Email Phishing Detection Website

The project addressed the critical cybersecurity challenge of phishing emails, which account for 36% of data breaches globally. By combining rule-based heuristics with NLP techniques, the system aimed to deliver a lightweight, scalable, and transparent solution. Key objectives included reducing false positives, ensuring real-time detection, and fostering user trust through ethical design.

A comparative analysis of existing methods highlighted the limitations of standalone machine learning models (high computational costs) and pure rule-based systems (rigidity). The project’s hybrid approach leveraging NLP for semantic analysis and rules for structural checks emerged as a balanced solution. Insights from tools like PhishTank and frameworks like SpaCy informed the design, bridging gaps in adaptability and efficiency.

Design: A modular architecture separated the rule engine, NLP processor, and Flask-based UI. PostgreSQL replaced SQLite to handle high concurrency.

Implementation: Key features included dynamic rule updates via JSON, OAuth2 authentication for IMAP, and Twilio integration for SMS alerts.

Testing: Achieved 92% accuracy and 8% false positives through rigorous unit, system, and acceptance testing. Challenges like database locks and IMAP errors were resolved with asynchronous processing (Celery) and connection pooling.

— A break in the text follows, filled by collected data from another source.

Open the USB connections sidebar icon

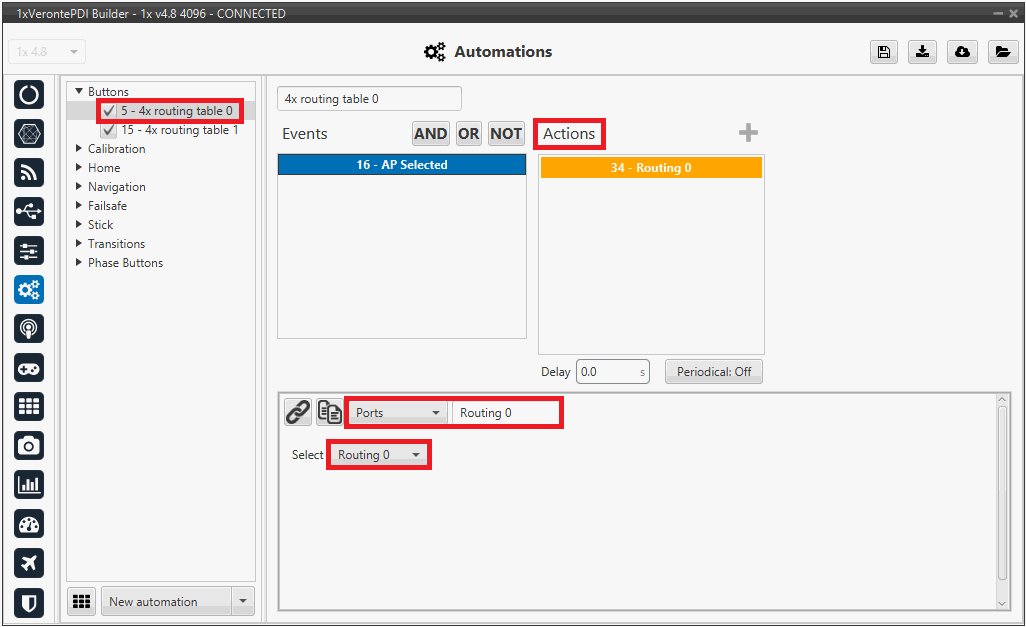tap(29, 211)
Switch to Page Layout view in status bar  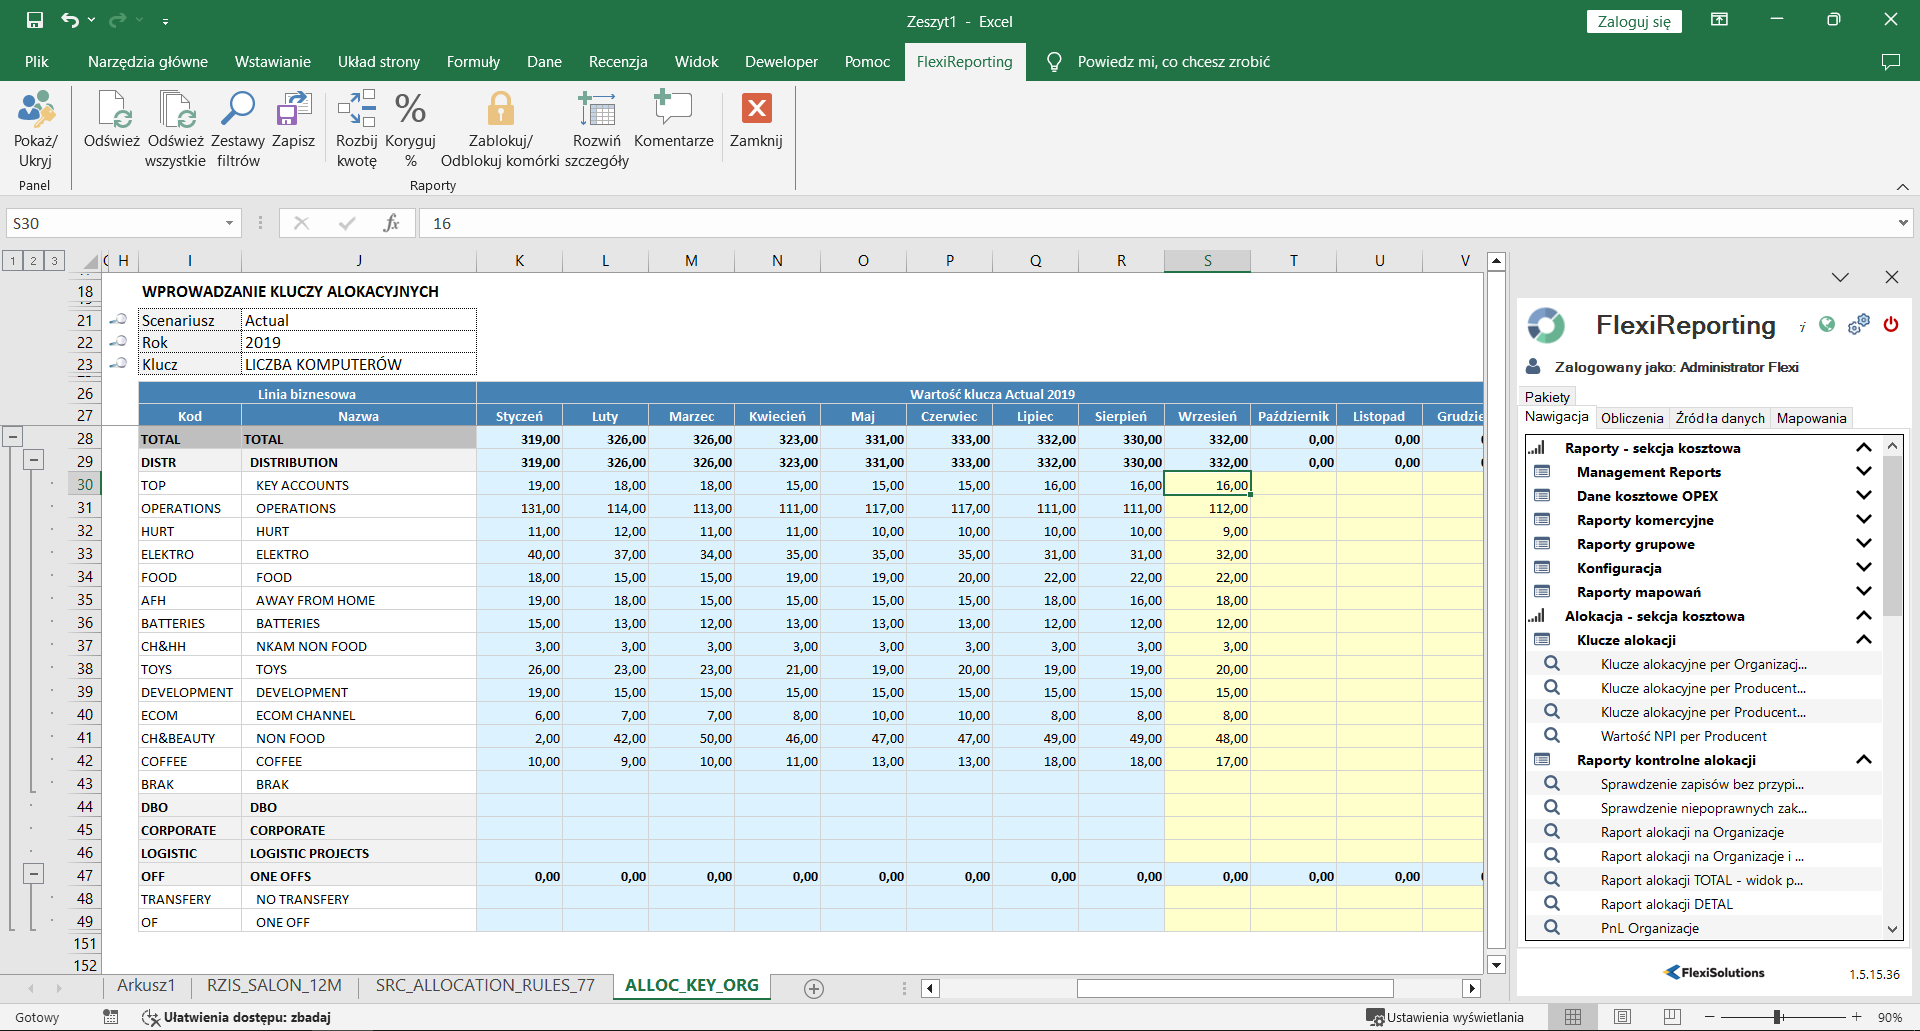click(1622, 1017)
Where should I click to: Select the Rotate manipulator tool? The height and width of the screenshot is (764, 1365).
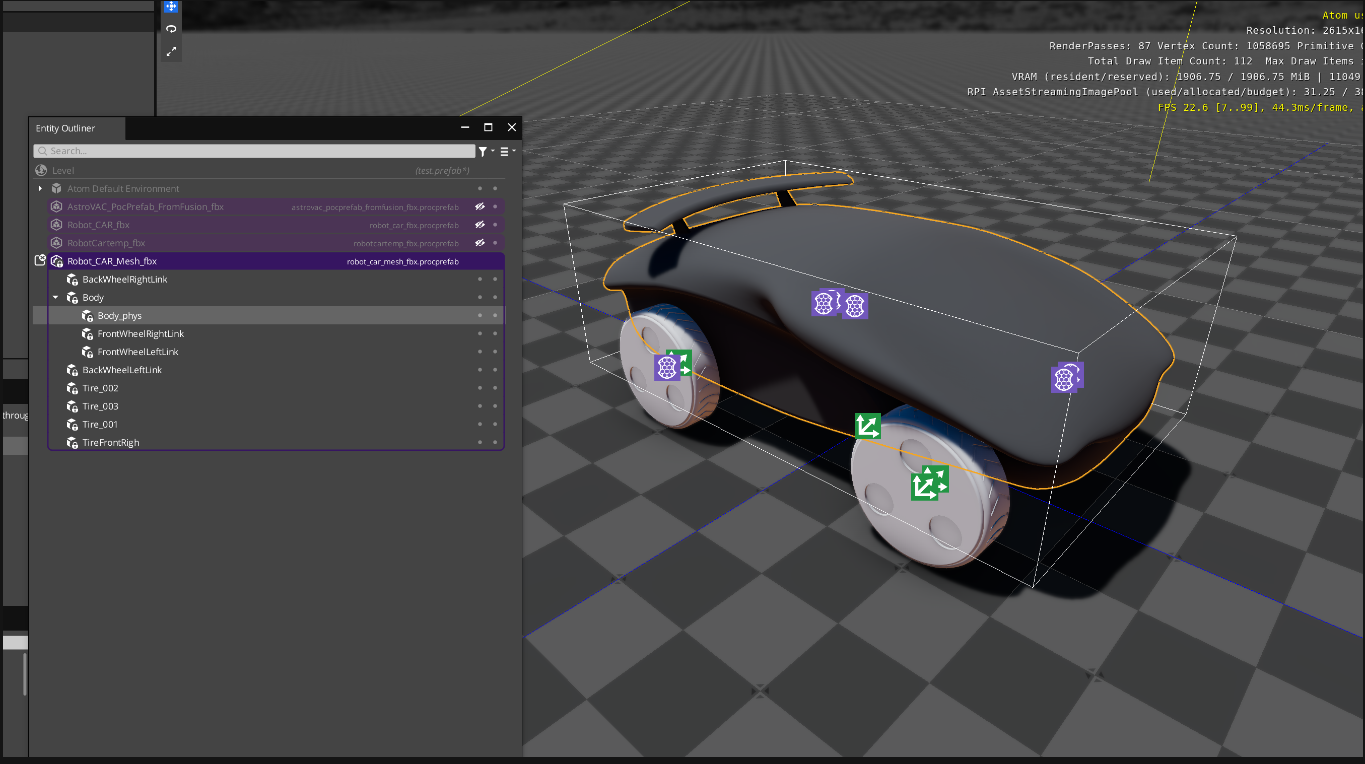pos(171,29)
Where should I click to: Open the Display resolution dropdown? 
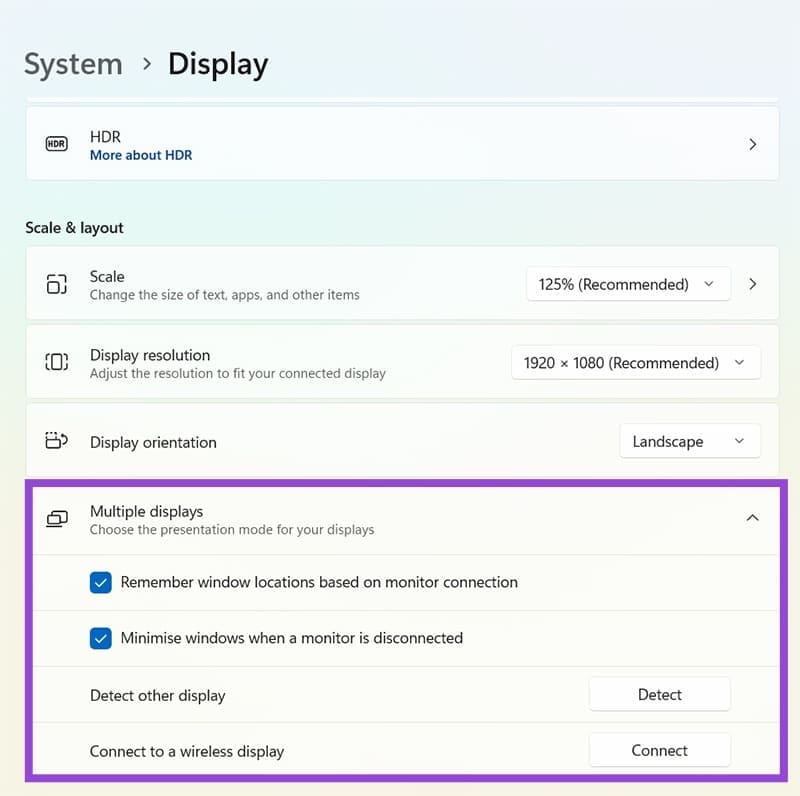point(635,362)
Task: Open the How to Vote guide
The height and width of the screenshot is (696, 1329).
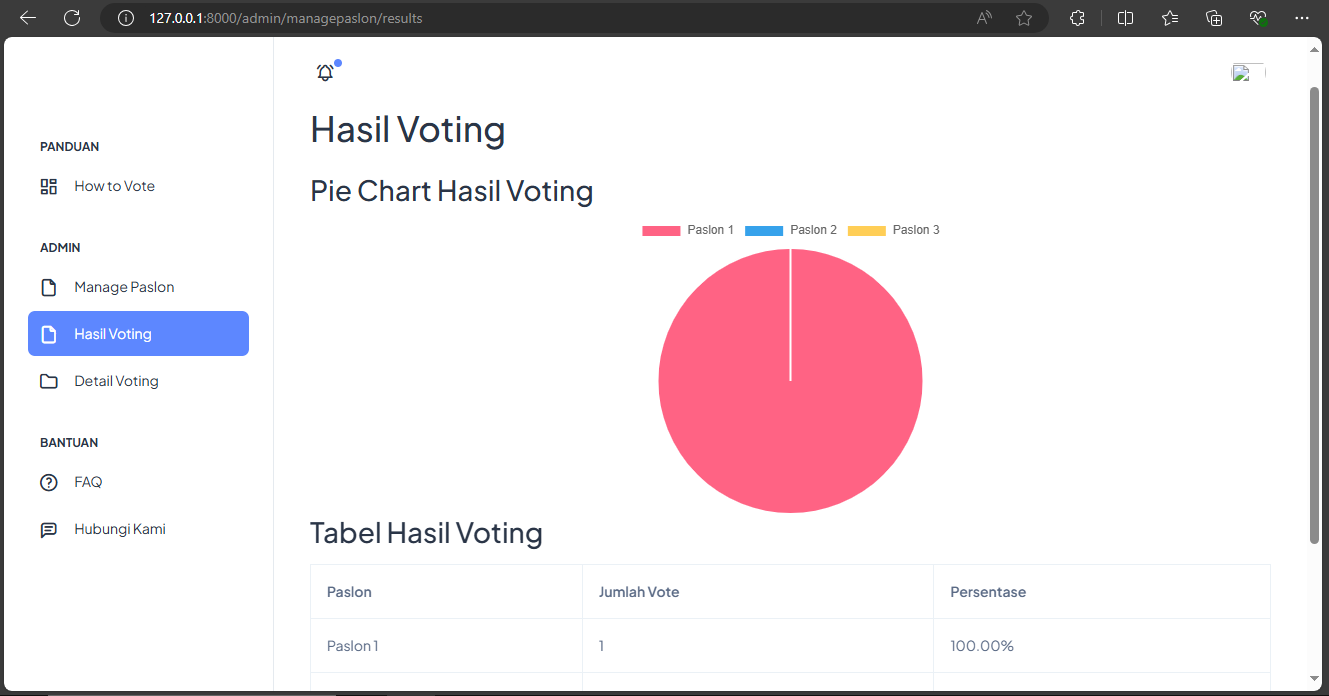Action: click(x=114, y=186)
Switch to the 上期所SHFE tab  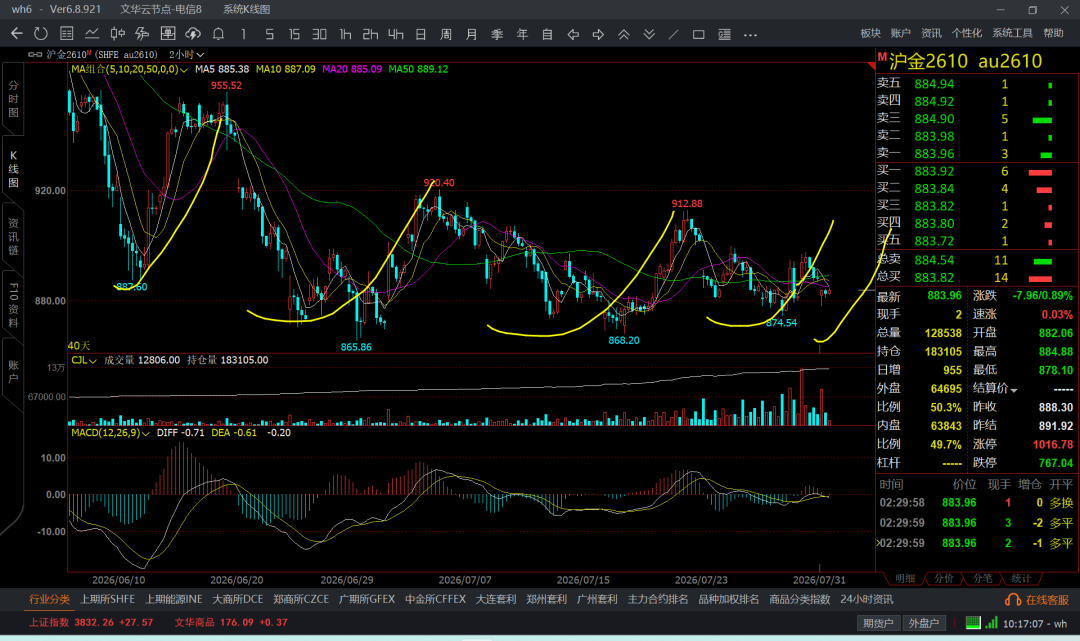pyautogui.click(x=107, y=599)
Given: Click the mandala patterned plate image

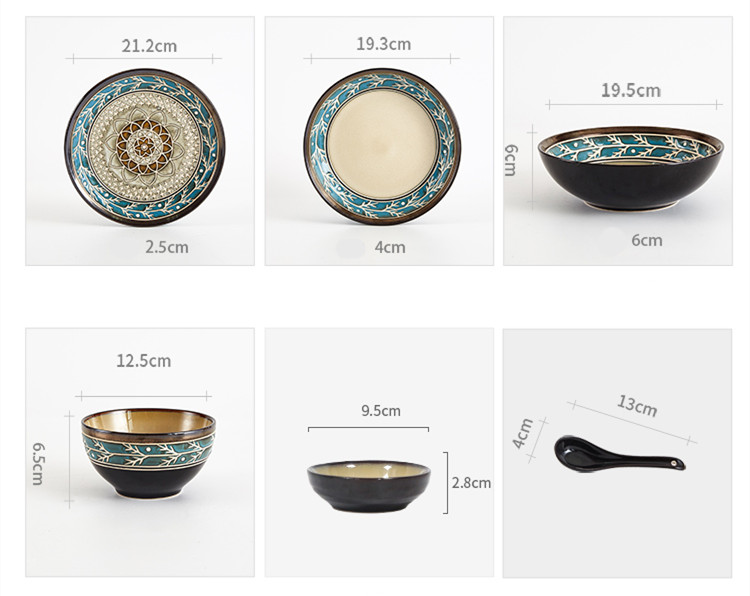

The system surpassed benchmarks, processing 1,200 emails/minute with a 7.2s average response time. Stakeholder feedback validated its usability, though gaps in multilingual support were noted. Skills acquired spanned Flask development, NLP integration, and Agile project management. Future work prioritizes:

1.Hybrid ML Models: Enhance detection of AI-generated phishing content.

2.Multilingual NLP: Support Arabic, Chinese, and other non-Latin scripts.

3.Mobile Integration: Develop iOS/Android apps for on-the-go alerts.